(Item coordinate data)
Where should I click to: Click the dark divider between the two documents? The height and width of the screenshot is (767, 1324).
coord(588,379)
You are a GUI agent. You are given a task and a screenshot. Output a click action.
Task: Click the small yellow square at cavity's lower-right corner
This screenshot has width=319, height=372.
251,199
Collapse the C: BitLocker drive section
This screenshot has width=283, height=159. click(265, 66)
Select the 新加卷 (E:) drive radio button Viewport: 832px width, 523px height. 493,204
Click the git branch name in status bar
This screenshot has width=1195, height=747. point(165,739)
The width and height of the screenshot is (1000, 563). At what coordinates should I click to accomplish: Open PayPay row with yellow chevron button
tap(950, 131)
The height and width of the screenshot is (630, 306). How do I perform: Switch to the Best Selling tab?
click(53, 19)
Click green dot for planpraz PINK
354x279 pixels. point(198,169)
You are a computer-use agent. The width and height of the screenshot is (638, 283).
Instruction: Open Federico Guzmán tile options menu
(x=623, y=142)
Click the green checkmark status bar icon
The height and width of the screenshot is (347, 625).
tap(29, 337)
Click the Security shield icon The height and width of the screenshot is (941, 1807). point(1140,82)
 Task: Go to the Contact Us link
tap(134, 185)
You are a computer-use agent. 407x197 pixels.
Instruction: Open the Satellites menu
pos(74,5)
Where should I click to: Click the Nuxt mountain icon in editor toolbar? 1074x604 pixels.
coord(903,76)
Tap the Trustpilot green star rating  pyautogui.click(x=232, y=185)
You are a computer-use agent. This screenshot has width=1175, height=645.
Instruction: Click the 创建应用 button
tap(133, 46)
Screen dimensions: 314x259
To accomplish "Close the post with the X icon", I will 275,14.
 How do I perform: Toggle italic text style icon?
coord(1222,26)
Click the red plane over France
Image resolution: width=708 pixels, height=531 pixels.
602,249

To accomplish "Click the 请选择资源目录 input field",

WHAT TO DO = Return the rows from the start of the records through the line containing "click(53, 19)", exactly as they appear, with both ends included.

TASK OUTPUT =
Where should I click to: Click the dark divider between the two documents? The height and width of the screenshot is (767, 1324).
coord(588,379)
You are a GUI agent. You are given a task and a screenshot. Output a click action.
Task: Click the small yellow square at cavity's lower-right corner
This screenshot has width=319, height=372.
251,199
Collapse the C: BitLocker drive section
This screenshot has width=283, height=159. click(265, 66)
Select the 新加卷 (E:) drive radio button Viewport: 832px width, 523px height. 493,204
Click the git branch name in status bar
This screenshot has width=1195, height=747. point(165,739)
The width and height of the screenshot is (1000, 563). At what coordinates should I click to accomplish: Open PayPay row with yellow chevron button
tap(950, 131)
The height and width of the screenshot is (630, 306). How do I perform: Switch to the Best Selling tab?
click(53, 19)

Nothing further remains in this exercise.